Ему было пятьдесят. Да, и как большинство пятидесятилетних мужчин, он был молод, очень даже молод, и, подобно большинству пятидесятилетних холостяков, он был скорей беспомощен. Он догадывался, что ему не очень повезло. Выковыряй он, исследуй свою душу, и в ее глубинах он бы выискал печальное, жалостное желанье, чтобы о нем позаботились, укрыли бы его, защитили от грубости и неустройства мира. Естественно, сам он в этом ни за что бы не признался. И можно ль ждать от пятидесятилетнего холостяка признанья в том, что он похож на девятнадцатилетнюю девушку? Тем не менее, как ни странно, сердце пожившего, пятидесятилетнего холостяка и сердце девятнадцатилетней девушки похожи куда больше, чем девятнадцатилетние девушки могут себе представить; особенно, если пятидесятилетний холостяк сидит, одинокий и покинутый, в два часа пополуночи, в унылой атмосфере дома, который пережил свои мечты. Ей-богу же, только пятидесятилетние холостяки меня поймут.
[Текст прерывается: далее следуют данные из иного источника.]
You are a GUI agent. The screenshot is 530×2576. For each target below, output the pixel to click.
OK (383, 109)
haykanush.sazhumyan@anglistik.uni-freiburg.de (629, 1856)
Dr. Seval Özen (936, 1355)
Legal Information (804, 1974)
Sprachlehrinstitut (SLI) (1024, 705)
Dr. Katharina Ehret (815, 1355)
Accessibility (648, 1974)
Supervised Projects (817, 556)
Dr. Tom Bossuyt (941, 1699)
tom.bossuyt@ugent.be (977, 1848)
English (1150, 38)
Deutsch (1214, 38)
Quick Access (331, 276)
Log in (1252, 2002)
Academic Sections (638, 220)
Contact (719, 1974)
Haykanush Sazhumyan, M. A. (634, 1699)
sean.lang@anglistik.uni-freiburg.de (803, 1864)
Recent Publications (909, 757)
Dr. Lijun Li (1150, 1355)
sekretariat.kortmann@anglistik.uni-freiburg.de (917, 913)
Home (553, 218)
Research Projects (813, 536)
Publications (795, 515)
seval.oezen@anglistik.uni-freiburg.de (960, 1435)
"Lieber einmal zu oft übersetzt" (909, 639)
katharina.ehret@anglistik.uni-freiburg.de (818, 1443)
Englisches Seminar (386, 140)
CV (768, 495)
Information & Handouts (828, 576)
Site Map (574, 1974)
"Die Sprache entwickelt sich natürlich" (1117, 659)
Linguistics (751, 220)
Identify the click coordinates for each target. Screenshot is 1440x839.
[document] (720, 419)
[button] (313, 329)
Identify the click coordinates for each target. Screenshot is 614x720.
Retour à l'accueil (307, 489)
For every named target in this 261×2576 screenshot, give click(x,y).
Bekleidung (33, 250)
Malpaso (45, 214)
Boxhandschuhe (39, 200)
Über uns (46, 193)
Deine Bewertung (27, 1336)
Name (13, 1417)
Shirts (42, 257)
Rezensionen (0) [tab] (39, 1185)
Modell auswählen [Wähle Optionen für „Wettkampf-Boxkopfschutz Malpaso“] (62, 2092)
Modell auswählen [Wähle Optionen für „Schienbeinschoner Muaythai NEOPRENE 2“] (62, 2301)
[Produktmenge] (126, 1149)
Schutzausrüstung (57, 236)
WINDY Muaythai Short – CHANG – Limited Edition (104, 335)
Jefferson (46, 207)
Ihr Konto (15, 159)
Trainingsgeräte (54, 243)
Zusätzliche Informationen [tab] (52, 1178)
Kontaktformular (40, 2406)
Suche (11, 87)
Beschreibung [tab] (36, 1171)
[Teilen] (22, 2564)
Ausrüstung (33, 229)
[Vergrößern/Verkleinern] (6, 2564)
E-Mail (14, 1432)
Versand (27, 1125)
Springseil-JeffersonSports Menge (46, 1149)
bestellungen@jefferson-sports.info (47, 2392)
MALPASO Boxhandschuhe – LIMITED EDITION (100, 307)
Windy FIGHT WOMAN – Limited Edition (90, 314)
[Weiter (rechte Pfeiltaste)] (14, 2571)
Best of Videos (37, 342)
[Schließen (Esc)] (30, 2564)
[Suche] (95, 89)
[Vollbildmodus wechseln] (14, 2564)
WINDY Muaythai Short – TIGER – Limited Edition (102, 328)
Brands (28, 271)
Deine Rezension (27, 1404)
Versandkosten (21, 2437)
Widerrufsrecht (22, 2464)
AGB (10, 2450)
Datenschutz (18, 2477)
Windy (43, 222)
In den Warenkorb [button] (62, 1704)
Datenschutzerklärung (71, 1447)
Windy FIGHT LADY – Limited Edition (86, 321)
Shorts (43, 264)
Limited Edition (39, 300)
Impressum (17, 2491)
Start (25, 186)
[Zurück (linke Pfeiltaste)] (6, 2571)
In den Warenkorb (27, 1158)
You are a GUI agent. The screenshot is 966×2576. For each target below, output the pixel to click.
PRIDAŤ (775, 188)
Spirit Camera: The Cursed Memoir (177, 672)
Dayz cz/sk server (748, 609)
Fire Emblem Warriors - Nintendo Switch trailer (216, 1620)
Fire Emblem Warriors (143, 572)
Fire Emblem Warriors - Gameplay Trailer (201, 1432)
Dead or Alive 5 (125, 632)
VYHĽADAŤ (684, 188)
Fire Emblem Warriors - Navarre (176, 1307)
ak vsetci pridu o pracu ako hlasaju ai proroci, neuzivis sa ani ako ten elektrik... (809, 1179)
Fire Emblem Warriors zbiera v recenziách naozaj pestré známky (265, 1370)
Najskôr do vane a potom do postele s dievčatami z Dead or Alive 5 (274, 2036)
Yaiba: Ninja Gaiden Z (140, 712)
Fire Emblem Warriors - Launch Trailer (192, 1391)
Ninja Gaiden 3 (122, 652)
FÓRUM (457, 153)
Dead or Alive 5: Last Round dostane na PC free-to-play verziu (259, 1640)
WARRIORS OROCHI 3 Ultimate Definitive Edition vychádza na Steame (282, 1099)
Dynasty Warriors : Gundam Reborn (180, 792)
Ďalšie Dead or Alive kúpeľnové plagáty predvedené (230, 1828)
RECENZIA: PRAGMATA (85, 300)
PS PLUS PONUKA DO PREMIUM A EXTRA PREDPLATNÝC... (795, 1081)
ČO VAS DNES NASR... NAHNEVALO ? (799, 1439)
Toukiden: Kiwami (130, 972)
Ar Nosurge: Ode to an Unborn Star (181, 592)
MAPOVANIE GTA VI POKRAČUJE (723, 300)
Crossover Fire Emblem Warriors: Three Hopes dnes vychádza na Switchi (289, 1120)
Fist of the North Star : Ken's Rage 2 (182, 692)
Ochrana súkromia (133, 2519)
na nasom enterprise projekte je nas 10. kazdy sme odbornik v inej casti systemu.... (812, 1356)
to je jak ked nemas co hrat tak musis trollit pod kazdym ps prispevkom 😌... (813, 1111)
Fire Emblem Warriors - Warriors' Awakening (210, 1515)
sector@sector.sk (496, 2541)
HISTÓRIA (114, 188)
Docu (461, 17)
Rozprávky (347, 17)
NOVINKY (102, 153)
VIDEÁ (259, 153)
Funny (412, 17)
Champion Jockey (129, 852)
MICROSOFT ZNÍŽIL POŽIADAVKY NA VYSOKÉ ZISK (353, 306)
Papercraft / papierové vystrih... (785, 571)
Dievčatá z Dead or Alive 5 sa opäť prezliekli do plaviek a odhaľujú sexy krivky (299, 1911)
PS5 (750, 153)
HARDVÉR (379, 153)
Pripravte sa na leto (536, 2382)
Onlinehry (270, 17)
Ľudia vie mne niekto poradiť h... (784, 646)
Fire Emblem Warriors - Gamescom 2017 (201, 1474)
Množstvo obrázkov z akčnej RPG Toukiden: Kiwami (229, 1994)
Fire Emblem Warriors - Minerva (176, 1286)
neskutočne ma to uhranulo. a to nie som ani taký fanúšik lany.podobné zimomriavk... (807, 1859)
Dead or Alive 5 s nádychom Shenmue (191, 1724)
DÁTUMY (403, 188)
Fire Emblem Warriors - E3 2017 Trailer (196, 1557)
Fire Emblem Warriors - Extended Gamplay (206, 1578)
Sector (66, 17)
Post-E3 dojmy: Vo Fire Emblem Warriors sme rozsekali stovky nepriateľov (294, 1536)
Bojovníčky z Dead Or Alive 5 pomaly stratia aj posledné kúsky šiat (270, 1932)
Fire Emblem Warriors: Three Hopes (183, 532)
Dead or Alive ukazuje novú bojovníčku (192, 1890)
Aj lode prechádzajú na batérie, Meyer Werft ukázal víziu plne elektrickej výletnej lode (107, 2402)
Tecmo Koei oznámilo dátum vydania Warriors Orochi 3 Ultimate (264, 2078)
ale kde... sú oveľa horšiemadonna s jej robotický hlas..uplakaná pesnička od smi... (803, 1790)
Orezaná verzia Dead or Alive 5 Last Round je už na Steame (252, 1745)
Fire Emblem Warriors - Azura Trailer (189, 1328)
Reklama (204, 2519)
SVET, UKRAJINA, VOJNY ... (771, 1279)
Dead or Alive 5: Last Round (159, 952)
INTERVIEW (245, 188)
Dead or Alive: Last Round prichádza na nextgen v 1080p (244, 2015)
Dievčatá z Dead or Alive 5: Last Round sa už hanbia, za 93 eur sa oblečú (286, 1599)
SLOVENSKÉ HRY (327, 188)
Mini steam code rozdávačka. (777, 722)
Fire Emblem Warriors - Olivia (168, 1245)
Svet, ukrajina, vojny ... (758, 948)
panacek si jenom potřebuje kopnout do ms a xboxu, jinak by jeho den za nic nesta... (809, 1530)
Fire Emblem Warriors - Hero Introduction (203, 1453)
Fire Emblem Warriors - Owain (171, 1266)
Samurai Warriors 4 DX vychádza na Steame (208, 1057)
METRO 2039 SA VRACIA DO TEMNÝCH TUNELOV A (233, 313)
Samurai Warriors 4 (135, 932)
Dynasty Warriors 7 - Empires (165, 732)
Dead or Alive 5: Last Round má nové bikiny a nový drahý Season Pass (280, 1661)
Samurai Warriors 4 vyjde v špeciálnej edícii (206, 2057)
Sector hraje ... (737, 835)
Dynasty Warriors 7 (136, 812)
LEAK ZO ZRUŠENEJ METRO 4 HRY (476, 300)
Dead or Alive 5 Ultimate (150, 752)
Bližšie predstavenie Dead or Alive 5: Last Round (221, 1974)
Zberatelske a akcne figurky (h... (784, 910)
Остается неизвестным, о чем думают юные девушки, когда они думают; девушкам и самим это неизвестно. Как правило, одинокие мечты пятидесятилетних холостяков едва ли менее взывают к толкованью. Но обитатель бордового халата был исключением из правила. Он знал и мог без нас с вами объяснить, о чем он думает. В сей печальный час, в печальном месте, грустные мысли его были сосредоточены на блистательном, необычайном успехе, выпавшем на долю одаренного и славного созданья, известного народам и газетам под именем Прайама Фарла.
Богатые и знаменитые
В те дни, когда Новая галерея еще была новой, в ней была выставлена картина, подписанная неизвестным именем Прайама Фарла и вызвавшая такой шум, что месяцами потом культурный разговор без ссылок на нее считался прямо неприличным. То, что автор великий художник, ни в ком не вызывало никаких сомнений; единственный вопрос, какой считали своим долгом решить культурные люди, был: величайший ли он художник всех времен и народов или только величайший художник со времен Веласкеса. Культурные люди и по сей день об этом спорили бы, не просочись, не дойди до них слух, что картина отвергнута Королевской академией. Культура Лондона тотчас забыла свои споры и сплотилась против Королевской академии, — института, не имеющего права на существование. Дело дошло до парламента и даже заняло у законодателей целых три минуты. Напрасно Королевская академия стала бы ссылаться на то, что не заметила картины, ибо размеры ее были два на три метра; на ней изображен был полицейский, самый обыкновенный полицейский в натуральную величину, и то был неслыханный, поразительный портрет, но мало этого: то было первое явление полицейского в высоком искусстве; говорят, преступники буквально от него шарахались. Нет уж! Никак Королевская академия не могла бы доказать, что не заметила картины. Честно говоря, Королевская академия и не доказывала, что случайно что-то проглядела. Не доказывала она и своего права на существование. Собственно, она и вообще ничего не доказывала. Она тихо-мирно продолжала существовать, ежедневно принимая сто пятьдесят фунтов шиллингами на свои полированные турникеты. О Прайаме Фарле не удавалось выяснить никаких подробностей, адрес же его был: «До Востребования, Сен-Мартен-Ле-Гран». Не один коллекционер, вдохновляясь верой в собственный вкус и благородным желаньем поддержать отечественное искусство, пытался за несколько фунтов приобрести картину, и энтузиасты эти были задеты за живое и расстроены, узнав, что Прайам Фарл назначил цену 1000 фунтов — да за такие деньги редкую марку купить можно!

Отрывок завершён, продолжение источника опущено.